▸ WRITTEN PROBLEM: Update the material below by replacing each occurrence of "GUI agent" with "screen agent", and leave everything else as it is.

[Extracted records]

------------------------

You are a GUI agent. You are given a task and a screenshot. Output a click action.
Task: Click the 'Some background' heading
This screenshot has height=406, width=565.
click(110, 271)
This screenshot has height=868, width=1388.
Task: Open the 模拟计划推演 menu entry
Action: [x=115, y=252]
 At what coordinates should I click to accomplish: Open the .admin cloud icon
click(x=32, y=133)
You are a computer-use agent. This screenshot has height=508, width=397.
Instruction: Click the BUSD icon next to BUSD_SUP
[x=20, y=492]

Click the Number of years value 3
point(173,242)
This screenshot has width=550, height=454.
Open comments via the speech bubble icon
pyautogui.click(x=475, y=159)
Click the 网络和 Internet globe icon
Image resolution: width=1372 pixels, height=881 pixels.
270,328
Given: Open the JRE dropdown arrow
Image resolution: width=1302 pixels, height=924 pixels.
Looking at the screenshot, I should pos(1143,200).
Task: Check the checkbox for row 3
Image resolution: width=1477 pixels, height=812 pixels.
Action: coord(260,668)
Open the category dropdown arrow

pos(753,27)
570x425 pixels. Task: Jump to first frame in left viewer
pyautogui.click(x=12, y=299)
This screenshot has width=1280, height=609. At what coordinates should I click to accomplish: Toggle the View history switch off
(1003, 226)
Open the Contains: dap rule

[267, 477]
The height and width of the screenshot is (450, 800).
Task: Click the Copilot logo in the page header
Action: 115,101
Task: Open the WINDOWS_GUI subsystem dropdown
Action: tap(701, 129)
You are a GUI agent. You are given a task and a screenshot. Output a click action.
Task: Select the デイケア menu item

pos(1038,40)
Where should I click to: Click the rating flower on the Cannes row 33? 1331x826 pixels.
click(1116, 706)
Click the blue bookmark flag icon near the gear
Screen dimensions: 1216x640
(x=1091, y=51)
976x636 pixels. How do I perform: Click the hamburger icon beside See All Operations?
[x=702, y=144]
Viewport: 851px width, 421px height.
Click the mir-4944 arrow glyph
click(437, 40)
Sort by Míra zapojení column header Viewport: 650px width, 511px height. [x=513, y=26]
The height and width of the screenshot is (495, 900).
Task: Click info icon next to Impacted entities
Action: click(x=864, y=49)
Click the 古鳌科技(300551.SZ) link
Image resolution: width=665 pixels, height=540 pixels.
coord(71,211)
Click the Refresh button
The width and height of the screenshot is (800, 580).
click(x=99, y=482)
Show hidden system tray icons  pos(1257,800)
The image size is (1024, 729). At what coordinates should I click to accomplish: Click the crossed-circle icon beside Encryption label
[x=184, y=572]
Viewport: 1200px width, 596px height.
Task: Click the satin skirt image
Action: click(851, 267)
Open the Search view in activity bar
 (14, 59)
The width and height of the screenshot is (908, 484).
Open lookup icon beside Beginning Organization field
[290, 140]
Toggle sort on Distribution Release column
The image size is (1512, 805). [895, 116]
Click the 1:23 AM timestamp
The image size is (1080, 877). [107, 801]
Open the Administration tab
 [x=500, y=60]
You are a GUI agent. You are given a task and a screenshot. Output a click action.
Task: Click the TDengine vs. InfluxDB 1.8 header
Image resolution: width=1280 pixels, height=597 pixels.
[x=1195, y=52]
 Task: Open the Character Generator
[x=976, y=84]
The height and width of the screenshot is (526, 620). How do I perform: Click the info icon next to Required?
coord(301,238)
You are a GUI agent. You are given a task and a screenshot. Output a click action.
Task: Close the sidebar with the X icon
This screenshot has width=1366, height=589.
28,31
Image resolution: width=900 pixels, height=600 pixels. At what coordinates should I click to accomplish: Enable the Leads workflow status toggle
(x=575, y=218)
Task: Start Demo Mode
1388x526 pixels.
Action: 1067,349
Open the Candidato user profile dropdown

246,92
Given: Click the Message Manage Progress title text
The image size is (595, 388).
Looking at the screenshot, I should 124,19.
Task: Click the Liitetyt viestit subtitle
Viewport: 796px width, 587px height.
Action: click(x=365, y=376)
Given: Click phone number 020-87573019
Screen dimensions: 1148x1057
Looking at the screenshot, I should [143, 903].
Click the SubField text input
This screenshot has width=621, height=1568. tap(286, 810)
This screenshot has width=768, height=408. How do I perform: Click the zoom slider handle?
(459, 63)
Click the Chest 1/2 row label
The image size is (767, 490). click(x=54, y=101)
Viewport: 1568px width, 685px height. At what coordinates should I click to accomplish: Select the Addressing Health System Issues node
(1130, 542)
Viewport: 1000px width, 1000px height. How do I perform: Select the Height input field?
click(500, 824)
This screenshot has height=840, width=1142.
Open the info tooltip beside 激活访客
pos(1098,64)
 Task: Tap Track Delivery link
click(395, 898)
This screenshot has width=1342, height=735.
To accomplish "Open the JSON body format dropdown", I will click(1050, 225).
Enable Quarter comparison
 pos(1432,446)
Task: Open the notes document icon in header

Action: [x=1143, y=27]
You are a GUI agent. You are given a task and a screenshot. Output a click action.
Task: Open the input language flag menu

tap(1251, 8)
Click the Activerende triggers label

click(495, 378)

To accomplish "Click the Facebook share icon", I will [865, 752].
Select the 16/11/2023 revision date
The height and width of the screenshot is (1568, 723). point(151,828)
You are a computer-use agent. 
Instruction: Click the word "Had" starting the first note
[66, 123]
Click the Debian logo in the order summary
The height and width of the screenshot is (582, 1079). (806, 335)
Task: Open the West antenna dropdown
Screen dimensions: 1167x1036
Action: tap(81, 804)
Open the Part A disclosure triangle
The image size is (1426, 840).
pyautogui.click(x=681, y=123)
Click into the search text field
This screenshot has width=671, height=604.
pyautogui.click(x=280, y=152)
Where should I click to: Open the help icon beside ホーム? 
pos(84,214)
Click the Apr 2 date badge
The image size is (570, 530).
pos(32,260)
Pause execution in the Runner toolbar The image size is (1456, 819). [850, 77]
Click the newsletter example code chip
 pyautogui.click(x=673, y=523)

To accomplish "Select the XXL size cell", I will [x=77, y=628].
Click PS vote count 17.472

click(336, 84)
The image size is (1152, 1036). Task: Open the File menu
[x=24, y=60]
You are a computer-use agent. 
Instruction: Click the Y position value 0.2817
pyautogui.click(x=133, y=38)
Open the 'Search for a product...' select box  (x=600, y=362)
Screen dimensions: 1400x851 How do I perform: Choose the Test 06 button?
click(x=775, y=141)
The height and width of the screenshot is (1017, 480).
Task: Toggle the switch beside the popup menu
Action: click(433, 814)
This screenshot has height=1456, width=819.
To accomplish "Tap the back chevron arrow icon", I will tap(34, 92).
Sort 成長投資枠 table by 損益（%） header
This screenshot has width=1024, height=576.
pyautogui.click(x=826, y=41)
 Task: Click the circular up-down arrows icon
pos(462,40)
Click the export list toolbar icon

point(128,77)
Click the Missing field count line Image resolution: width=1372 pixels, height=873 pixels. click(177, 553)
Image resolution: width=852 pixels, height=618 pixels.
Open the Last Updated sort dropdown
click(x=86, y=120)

------------------------

▸ TASK OUTPUT:
You are a screen agent. You are given a task and a screenshot. Output a click action.
Task: Click the 'Some background' heading
This screenshot has height=406, width=565.
click(110, 271)
This screenshot has height=868, width=1388.
Task: Open the 模拟计划推演 menu entry
Action: [x=115, y=252]
 At what coordinates should I click to accomplish: Open the .admin cloud icon
click(x=32, y=133)
You are a computer-use agent. This screenshot has height=508, width=397.
Instruction: Click the BUSD icon next to BUSD_SUP
[x=20, y=492]

Click the Number of years value 3
point(173,242)
This screenshot has width=550, height=454.
Open comments via the speech bubble icon
pyautogui.click(x=475, y=159)
Click the 网络和 Internet globe icon
Image resolution: width=1372 pixels, height=881 pixels.
270,328
Given: Open the JRE dropdown arrow
Image resolution: width=1302 pixels, height=924 pixels.
Looking at the screenshot, I should pos(1143,200).
Task: Check the checkbox for row 3
Image resolution: width=1477 pixels, height=812 pixels.
Action: coord(260,668)
Open the category dropdown arrow

pos(753,27)
570x425 pixels. Task: Jump to first frame in left viewer
pyautogui.click(x=12, y=299)
This screenshot has width=1280, height=609. At what coordinates should I click to accomplish: Toggle the View history switch off
(1003, 226)
Open the Contains: dap rule

[267, 477]
The height and width of the screenshot is (450, 800).
Task: Click the Copilot logo in the page header
Action: 115,101
Task: Open the WINDOWS_GUI subsystem dropdown
Action: tap(701, 129)
You are a screen agent. You are given a task and a screenshot. Output a click action.
Task: Select the デイケア menu item

pos(1038,40)
Where should I click to: Click the rating flower on the Cannes row 33? 1331x826 pixels.
click(1116, 706)
Click the blue bookmark flag icon near the gear
Screen dimensions: 1216x640
(x=1091, y=51)
976x636 pixels. How do I perform: Click the hamburger icon beside See All Operations?
[x=702, y=144]
Viewport: 851px width, 421px height.
Click the mir-4944 arrow glyph
click(437, 40)
Sort by Míra zapojení column header Viewport: 650px width, 511px height. [x=513, y=26]
The height and width of the screenshot is (495, 900).
Task: Click info icon next to Impacted entities
Action: click(x=864, y=49)
Click the 古鳌科技(300551.SZ) link
Image resolution: width=665 pixels, height=540 pixels.
coord(71,211)
Click the Refresh button
The width and height of the screenshot is (800, 580).
click(x=99, y=482)
Show hidden system tray icons  pos(1257,800)
The image size is (1024, 729). At what coordinates should I click to accomplish: Click the crossed-circle icon beside Encryption label
[x=184, y=572]
Viewport: 1200px width, 596px height.
Task: Click the satin skirt image
Action: click(851, 267)
Open the Search view in activity bar
 (14, 59)
The width and height of the screenshot is (908, 484).
Open lookup icon beside Beginning Organization field
[290, 140]
Toggle sort on Distribution Release column
The image size is (1512, 805). [895, 116]
Click the 1:23 AM timestamp
The image size is (1080, 877). [107, 801]
Open the Administration tab
 [x=500, y=60]
You are a screen agent. You are given a task and a screenshot. Output a click action.
Task: Click the TDengine vs. InfluxDB 1.8 header
Image resolution: width=1280 pixels, height=597 pixels.
[x=1195, y=52]
 Task: Open the Character Generator
[x=976, y=84]
The height and width of the screenshot is (526, 620). How do I perform: Click the info icon next to Required?
coord(301,238)
You are a screen agent. You are given a task and a screenshot. Output a click action.
Task: Close the sidebar with the X icon
This screenshot has width=1366, height=589.
28,31
Image resolution: width=900 pixels, height=600 pixels. At what coordinates should I click to accomplish: Enable the Leads workflow status toggle
(x=575, y=218)
Task: Start Demo Mode
1388x526 pixels.
Action: 1067,349
Open the Candidato user profile dropdown

246,92
Given: Click the Message Manage Progress title text
The image size is (595, 388).
Looking at the screenshot, I should 124,19.
Task: Click the Liitetyt viestit subtitle
Viewport: 796px width, 587px height.
Action: click(x=365, y=376)
Given: Click phone number 020-87573019
Screen dimensions: 1148x1057
Looking at the screenshot, I should [143, 903].
Click the SubField text input
This screenshot has width=621, height=1568. tap(286, 810)
This screenshot has width=768, height=408. How do I perform: Click the zoom slider handle?
(459, 63)
Click the Chest 1/2 row label
The image size is (767, 490). click(x=54, y=101)
Viewport: 1568px width, 685px height. At what coordinates should I click to accomplish: Select the Addressing Health System Issues node
(1130, 542)
Viewport: 1000px width, 1000px height. How do I perform: Select the Height input field?
click(500, 824)
This screenshot has height=840, width=1142.
Open the info tooltip beside 激活访客
pos(1098,64)
 Task: Tap Track Delivery link
click(395, 898)
This screenshot has width=1342, height=735.
To accomplish "Open the JSON body format dropdown", I will click(1050, 225).
Enable Quarter comparison
 pos(1432,446)
Task: Open the notes document icon in header

Action: [x=1143, y=27]
You are a screen agent. You are given a task and a screenshot. Output a click action.
Task: Open the input language flag menu

tap(1251, 8)
Click the Activerende triggers label

click(495, 378)

To accomplish "Click the Facebook share icon", I will [865, 752].
Select the 16/11/2023 revision date
The height and width of the screenshot is (1568, 723). point(151,828)
You are a computer-use agent. 
Instruction: Click the word "Had" starting the first note
[66, 123]
Click the Debian logo in the order summary
The height and width of the screenshot is (582, 1079). (806, 335)
Task: Open the West antenna dropdown
Screen dimensions: 1167x1036
Action: tap(81, 804)
Open the Part A disclosure triangle
The image size is (1426, 840).
pyautogui.click(x=681, y=123)
Click into the search text field
This screenshot has width=671, height=604.
pyautogui.click(x=280, y=152)
Where should I click to: Open the help icon beside ホーム? 
pos(84,214)
Click the Apr 2 date badge
The image size is (570, 530).
pos(32,260)
Pause execution in the Runner toolbar The image size is (1456, 819). [850, 77]
Click the newsletter example code chip
 pyautogui.click(x=673, y=523)

To accomplish "Select the XXL size cell", I will [x=77, y=628].
Click PS vote count 17.472

click(336, 84)
The image size is (1152, 1036). Task: Open the File menu
[x=24, y=60]
You are a computer-use agent. 
Instruction: Click the Y position value 0.2817
pyautogui.click(x=133, y=38)
Open the 'Search for a product...' select box  (x=600, y=362)
Screen dimensions: 1400x851 How do I perform: Choose the Test 06 button?
click(x=775, y=141)
The height and width of the screenshot is (1017, 480).
Task: Toggle the switch beside the popup menu
Action: click(433, 814)
This screenshot has height=1456, width=819.
To accomplish "Tap the back chevron arrow icon", I will tap(34, 92).
Sort 成長投資枠 table by 損益（%） header
This screenshot has width=1024, height=576.
pyautogui.click(x=826, y=41)
 Task: Click the circular up-down arrows icon
pos(462,40)
Click the export list toolbar icon

point(128,77)
Click the Missing field count line Image resolution: width=1372 pixels, height=873 pixels. click(177, 553)
Image resolution: width=852 pixels, height=618 pixels.
Open the Last Updated sort dropdown
click(x=86, y=120)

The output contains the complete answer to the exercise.